One of the stranger films to emerge from Britain in the 1920s, Man Without Desire was the feature film debut of Adrian Brunel, better known today for a series of short burlesques, including Crossing the Great Sagrada (1925), and as a founder of the Film Society with Ivor Montagu and others.
Asked to direct a period drama set in Venice, Brunel, conscious that period could be a box-office turn-off, offered a compromise, with the early 18th Century Venetian story framed by events 200 years later. Despite a tight budget of £5,000, there were sufficient funds for location filming in Venice.
Studio and post-production work took place in Germany, and the film shows the influence of the emerging German expressionist films, notably The Cabinet of Dr Caligari (Der Cabinet Des Dr Caligari, d.
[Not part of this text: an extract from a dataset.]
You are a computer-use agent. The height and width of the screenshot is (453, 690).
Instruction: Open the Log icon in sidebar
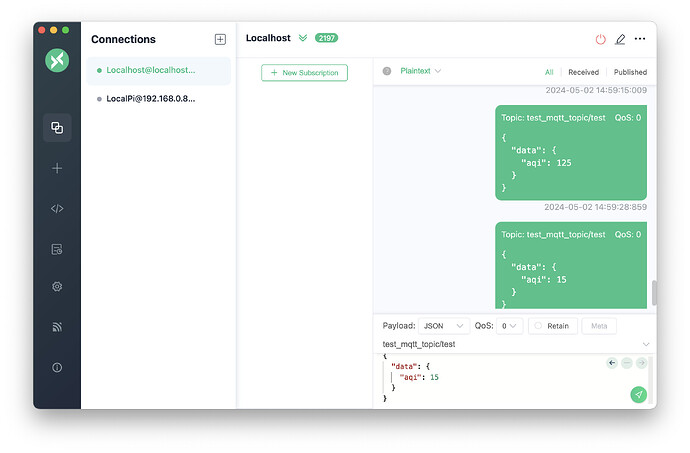tap(57, 248)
Robert Weine, 1919), whose somnambulist emissary, Cesare, is echoed in The Man Without Desire by the magician-scientist's Indian manservant, and Nosferatu (d. F.W. Murnau, 1922). It's worth noting that Brunel's German visit came some two years before the first visit by the young Alfred Hitchcock.
As the title - which surprisingly made it past the censor - suggests, Man Without Desire concerns loss of sexual desire and, implicitly, impotence. At its centre is Ivor Novello (on his way up but not yet the stage and screen idol he was to become) as tragic lover Vittorio, who, in despair at the death of his love Leonora, volunteers to be put into suspended animation, awaking after two centuries and immediately finding himself attracted to Leonora's descendant - and virtual double - Genevra. But Vittorio's slumber has robbed him of his passion, and their marriage is unfulfilled.
Novello's other-worldly beauty and sexual ambiguity - a homosexual when such things weren't spoken of - is perfectly suited to Vittorio's aloofness, just as it was to his more celebrated role as Hitchcock's The Lodger three years later. Man Without Desire was the first of three films with Brunel, including Noël Coward's The Vortex (1927).